In December 1999, Soma took Tito to England, to Elliot House (the Centre for Social and Communication Disorders run by the National Autistic Society), where he was observed and assessed by Drs. Lorna Wing, Beate Hermelin, and Judith Gould, among others. Tito at the time was eleven, yet reached the level of a nineteen-year-old on the British Picture Vocabulary Scale administered by Dr. Gould. His story, from India to the UK and back home again, is the subject of a BBC program, Inside Story: Tito’s Story. The National Autistic Society subsequently published a book written by Tito titled Beyond the Silence: My Life, the World, and Autism. The revised U.S. edition of Tito’s book, The Mind Tree, provides valuable insight into the life and mind of persons with little to no expressive language.

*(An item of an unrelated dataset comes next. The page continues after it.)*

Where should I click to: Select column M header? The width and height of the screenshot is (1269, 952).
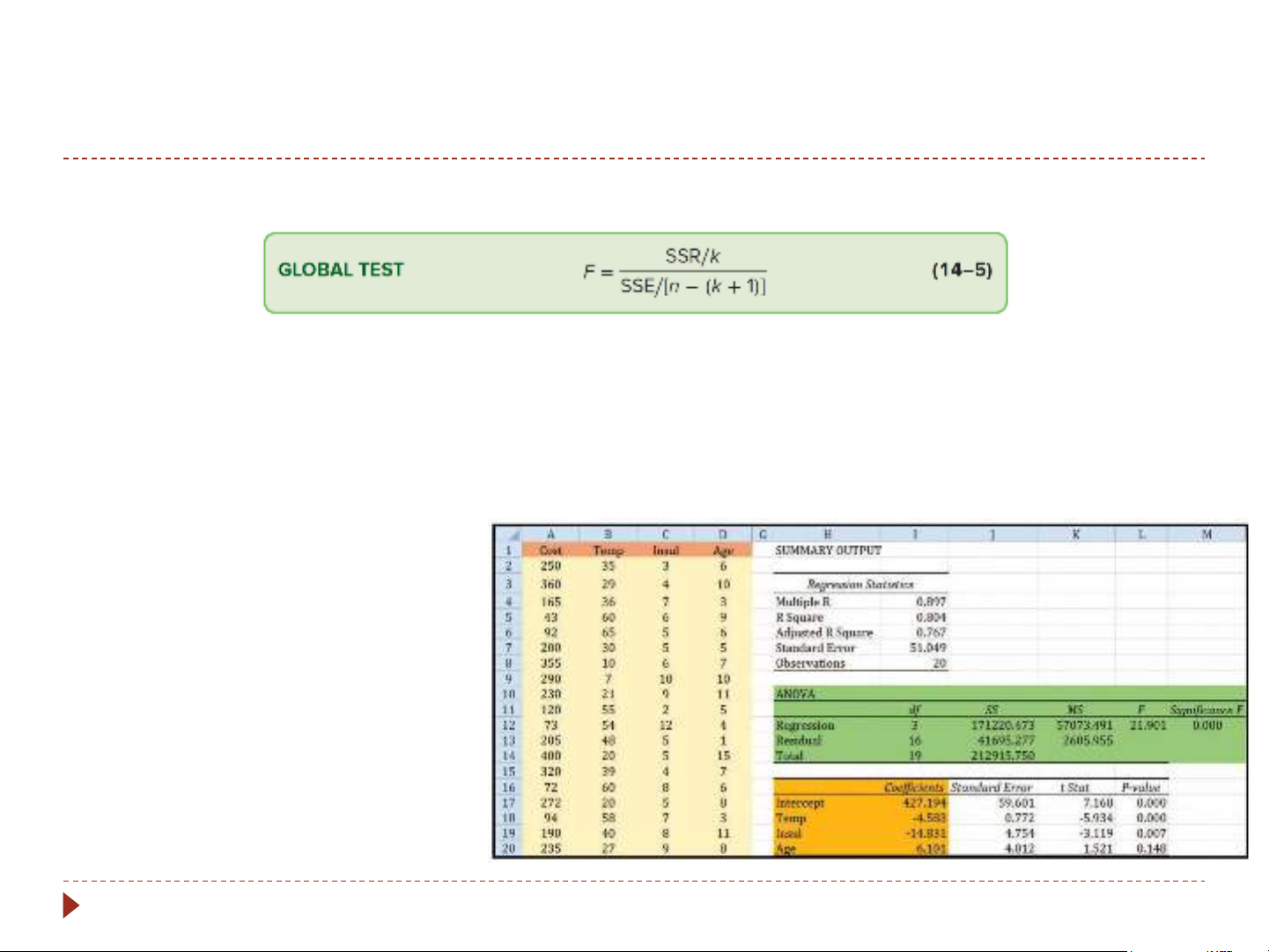1206,534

In autumn 2001, the Cure Autism Now Foundation (CAN) invited Soma and Tito to move to Los Angeles so that Soma could try her teaching techniques on U.S. students with autism. In addition, Tito graciously consented to undergo extensive testing by experts, such as Dr. Michael Merzenich, a neuroscientist at the University of California at San Francisco Medical School. Merzenich’s tests helped validate and clarify Tito’s written experiences, while shedding light on the brain function of people with severe autism. For example, in perception testing where lights are flashed on a computer screen at the same time as the sound of beeps is issued, most people can sense the beep and the light at the same time. However, Tito cannot see the light on a computer screen unless it appears a full three seconds after the beeps. He explains that he can use only one sense at a time, and has chosen to use his ears. This is in marked contrast to the experience of Temple Grandin, a professor at Colorado State University who holds a doctorate in animal science and has autism. Dr. Grandin explains that she thinks totally in pictures, that thinking in language and words is incomprehensible to her, and that she has difficulty with her ultrasensitive hearing because she cannot tune out unwanted noise the way most of us can.

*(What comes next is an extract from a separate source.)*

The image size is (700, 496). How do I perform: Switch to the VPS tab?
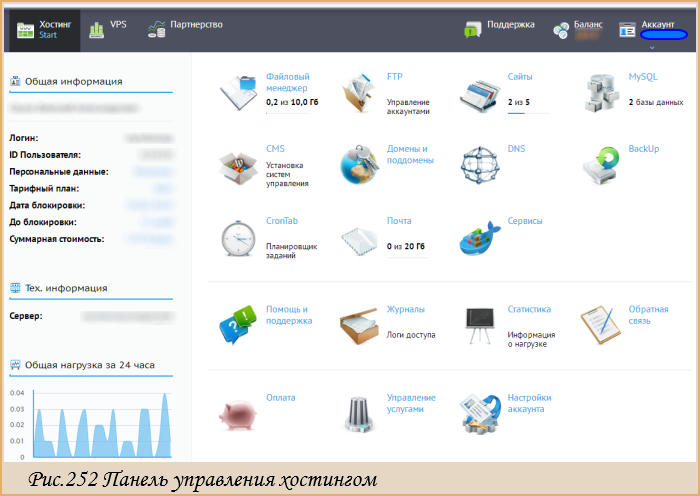point(108,30)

Soma worked for two years with a class of severely autistic children using the method she developed with Tito, which she calls the Rapid Prompting Method (RPM). Soma teaches academics by simultaneously stimulating auditory, visual, and kinesthetic channels. She elicits responses from children at a rapid pace, which keeps students focused on the lesson at hand.
Soma is now educational director of the nonprofit organization Helping Autism Through Learning and Outreach (HALO), based in Austin, Texas. HALO provides individual instruction for students and training for parents and professionals interested in RPM. Soma has adapted her method to different learning styles.
Neuroscientists such as Dr. Merzenich are hopeful that this teaching method will help many.